Committed spending of $700 billion does not stop because Microsoft’s stock is down or because investors are frustrated waiting for returns. Wedbush says that spending eventually shows up in revenue for the companies funding it.
Wedbush also says the stocks most exposed to that outcome are the ones to own right now. The firm’s favored names span the AI stack: Microsoft, Nvidia, Alphabet (GOOGL), Apple, Meta, Palantir, Salesforce (CRM), CrowdStrike (CRWD), and Palo Alto Networks (PANW), among others.
The common thread is either building AI infrastructure or monetizing it at scale.
Wedbush says AI bubble fears are misreading tech stock sell-off
Wedbush addressed the “AI bubble” concern directly. Ives said the market is in year three of a ten-year buildout. A bubble forms when prices run ahead of fundamentals.
Ives’s argument is that the fundamentals are still catching up, and the AI infrastructure spending is the mechanism producing them. Enterprise adoption is still early. Most companies have not yet fully committed to their AI strategies. The spending cycle, Wedbush argues, has significant runway still ahead of it.

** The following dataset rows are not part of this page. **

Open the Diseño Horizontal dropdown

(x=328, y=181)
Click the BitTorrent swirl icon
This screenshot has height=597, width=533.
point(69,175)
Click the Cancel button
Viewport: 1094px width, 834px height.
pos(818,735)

The disconnect Ives described, hyperscalers selling off while their suppliers rally, makes sense inside that framing. Companies absorbing massive capex are being priced for near-term pain. Companies collecting revenue from that capex are being priced for near-term reward. Wedbush’s bet is that the pain side is temporary.
The firm described the “head-scratching moves across the sector” as disconnects and buying opportunities, not a breakdown in the AI trade. Ives has been saying versions of this all year.
The June 26 note is the same argument, delivered at a moment when more investors seem to doubt it.